[Stored data entries]
>>>

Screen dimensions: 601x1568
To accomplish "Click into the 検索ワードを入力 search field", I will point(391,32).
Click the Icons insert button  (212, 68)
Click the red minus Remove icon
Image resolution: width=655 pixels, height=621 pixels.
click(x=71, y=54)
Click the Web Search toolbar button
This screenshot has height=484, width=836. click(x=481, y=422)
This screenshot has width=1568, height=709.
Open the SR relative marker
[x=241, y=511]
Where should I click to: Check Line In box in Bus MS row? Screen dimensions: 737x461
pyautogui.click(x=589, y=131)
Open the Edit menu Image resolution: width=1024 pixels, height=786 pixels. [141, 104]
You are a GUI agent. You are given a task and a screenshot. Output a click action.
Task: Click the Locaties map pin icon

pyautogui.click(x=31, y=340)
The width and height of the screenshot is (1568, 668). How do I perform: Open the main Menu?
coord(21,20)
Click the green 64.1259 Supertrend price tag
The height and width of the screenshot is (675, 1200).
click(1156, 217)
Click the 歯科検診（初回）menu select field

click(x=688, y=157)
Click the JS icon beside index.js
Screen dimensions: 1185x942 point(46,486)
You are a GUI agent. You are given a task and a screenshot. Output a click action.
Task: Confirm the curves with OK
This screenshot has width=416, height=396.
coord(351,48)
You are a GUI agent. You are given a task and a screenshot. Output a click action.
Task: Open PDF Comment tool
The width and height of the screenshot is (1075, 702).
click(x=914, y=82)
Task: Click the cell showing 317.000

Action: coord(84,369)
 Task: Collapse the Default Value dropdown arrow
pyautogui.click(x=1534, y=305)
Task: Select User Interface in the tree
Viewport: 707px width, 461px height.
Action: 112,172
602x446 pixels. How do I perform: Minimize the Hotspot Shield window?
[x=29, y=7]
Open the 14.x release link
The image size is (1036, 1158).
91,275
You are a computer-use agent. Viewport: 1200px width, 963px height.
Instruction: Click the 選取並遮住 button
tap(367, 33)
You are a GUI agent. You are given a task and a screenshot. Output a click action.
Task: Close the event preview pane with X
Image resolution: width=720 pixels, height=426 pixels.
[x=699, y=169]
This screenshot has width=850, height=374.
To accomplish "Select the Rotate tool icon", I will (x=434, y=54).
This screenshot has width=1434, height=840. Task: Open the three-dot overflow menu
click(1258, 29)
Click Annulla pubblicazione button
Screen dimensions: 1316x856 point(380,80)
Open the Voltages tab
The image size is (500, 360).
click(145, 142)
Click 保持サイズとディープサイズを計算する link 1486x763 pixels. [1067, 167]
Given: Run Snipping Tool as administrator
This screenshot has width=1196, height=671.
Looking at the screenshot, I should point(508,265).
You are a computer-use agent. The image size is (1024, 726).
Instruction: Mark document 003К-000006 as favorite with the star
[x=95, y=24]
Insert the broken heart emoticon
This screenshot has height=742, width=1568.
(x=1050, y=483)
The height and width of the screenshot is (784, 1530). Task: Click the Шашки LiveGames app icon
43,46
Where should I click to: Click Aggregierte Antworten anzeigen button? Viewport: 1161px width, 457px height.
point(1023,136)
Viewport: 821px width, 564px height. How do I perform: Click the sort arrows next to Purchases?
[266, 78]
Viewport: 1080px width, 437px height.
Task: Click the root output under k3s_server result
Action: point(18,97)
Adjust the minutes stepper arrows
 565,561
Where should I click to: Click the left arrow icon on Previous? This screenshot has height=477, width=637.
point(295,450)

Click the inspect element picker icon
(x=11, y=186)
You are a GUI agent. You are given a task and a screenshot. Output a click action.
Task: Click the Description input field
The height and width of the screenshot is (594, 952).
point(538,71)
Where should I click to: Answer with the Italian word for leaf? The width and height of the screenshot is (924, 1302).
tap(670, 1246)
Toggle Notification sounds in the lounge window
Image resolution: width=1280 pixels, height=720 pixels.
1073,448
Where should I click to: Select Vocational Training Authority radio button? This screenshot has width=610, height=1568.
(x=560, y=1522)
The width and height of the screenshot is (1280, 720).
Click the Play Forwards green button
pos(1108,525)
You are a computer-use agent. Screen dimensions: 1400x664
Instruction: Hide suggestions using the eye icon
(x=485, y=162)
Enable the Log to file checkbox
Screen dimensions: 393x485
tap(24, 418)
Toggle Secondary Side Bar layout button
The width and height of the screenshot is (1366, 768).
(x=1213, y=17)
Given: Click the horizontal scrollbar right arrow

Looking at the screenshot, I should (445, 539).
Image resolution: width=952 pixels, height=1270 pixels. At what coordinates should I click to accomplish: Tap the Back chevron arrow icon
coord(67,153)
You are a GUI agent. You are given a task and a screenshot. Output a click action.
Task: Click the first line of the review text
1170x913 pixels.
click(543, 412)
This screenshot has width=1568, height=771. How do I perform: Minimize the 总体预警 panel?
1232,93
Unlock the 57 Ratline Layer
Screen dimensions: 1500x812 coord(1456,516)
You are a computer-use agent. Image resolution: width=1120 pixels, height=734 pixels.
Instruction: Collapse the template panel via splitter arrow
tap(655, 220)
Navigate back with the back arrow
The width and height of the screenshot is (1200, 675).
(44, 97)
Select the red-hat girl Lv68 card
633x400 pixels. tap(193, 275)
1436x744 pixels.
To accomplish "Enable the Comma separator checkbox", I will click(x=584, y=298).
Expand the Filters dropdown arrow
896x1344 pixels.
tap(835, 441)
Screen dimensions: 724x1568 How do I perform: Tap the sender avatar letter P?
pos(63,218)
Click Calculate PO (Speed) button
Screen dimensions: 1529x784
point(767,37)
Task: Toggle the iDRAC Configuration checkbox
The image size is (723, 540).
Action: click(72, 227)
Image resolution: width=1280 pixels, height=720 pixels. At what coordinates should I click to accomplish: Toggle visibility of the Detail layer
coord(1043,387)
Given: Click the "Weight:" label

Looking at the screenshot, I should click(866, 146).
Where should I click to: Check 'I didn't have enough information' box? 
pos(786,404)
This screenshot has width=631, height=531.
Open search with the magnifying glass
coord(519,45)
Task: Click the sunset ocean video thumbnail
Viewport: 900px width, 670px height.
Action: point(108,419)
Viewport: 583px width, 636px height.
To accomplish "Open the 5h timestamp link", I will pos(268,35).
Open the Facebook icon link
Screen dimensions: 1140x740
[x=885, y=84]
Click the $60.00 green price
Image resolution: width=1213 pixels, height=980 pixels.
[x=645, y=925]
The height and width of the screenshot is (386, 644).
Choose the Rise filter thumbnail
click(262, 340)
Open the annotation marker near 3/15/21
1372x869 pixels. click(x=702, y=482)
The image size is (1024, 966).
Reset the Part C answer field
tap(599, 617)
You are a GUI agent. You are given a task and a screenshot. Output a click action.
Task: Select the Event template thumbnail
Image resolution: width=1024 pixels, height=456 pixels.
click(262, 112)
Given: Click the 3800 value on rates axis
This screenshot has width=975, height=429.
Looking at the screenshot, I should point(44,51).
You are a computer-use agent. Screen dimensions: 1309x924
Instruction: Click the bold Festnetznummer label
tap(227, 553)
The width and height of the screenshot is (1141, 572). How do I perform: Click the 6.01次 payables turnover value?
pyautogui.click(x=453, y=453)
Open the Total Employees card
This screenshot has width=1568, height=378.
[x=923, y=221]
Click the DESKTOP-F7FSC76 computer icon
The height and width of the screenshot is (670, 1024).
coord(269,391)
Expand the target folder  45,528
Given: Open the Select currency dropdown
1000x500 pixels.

<<<

* TASK OBJECTIVE
Return, exactly as written, only those lines that run from the one with "You are a computer-use agent. Screen dimensions: 1309x924" to the last line of the data, both of those lines included.

* SOLUTION
You are a computer-use agent. Screen dimensions: 1309x924
Instruction: Click the bold Festnetznummer label
tap(227, 553)
The width and height of the screenshot is (1141, 572). How do I perform: Click the 6.01次 payables turnover value?
pyautogui.click(x=453, y=453)
Open the Total Employees card
This screenshot has width=1568, height=378.
[x=923, y=221]
Click the DESKTOP-F7FSC76 computer icon
The height and width of the screenshot is (670, 1024).
coord(269,391)
Expand the target folder  45,528
Given: Open the Select currency dropdown
1000x500 pixels.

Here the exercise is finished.